* [REQUEST]
Please copy out the part of the records that opens with the line containing "Screen dimensions: 800x600" and closes with the line containing "tap(139, 161)" (both lines included), requests and all, shifting every coordinate in the answers up by 106. Leave out the pictures.

* [DATA ENTRIES]
((
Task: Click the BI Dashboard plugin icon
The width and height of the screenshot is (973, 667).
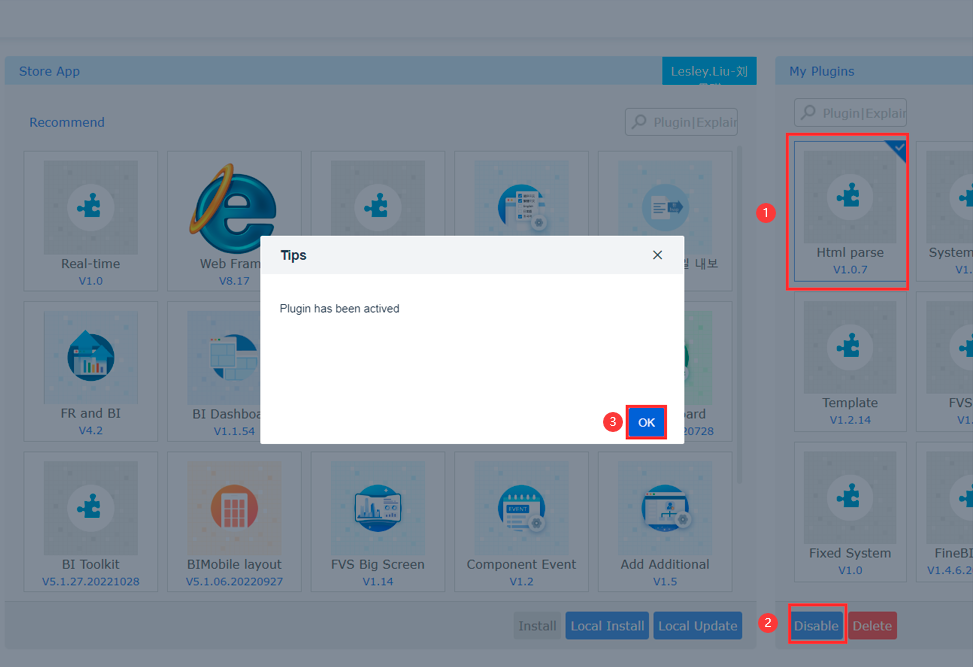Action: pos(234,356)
))
((
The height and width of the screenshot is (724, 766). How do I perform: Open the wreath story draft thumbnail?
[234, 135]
))
((
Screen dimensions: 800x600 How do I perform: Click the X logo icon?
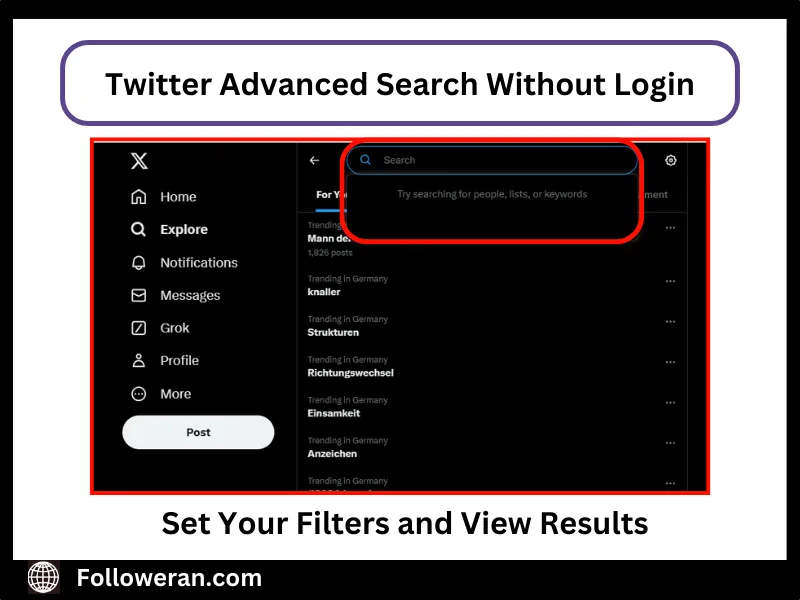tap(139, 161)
))
* [EXERCISE RESPONSE]
Screen dimensions: 800x600 How do I perform: Click the X logo icon?
tap(245, 267)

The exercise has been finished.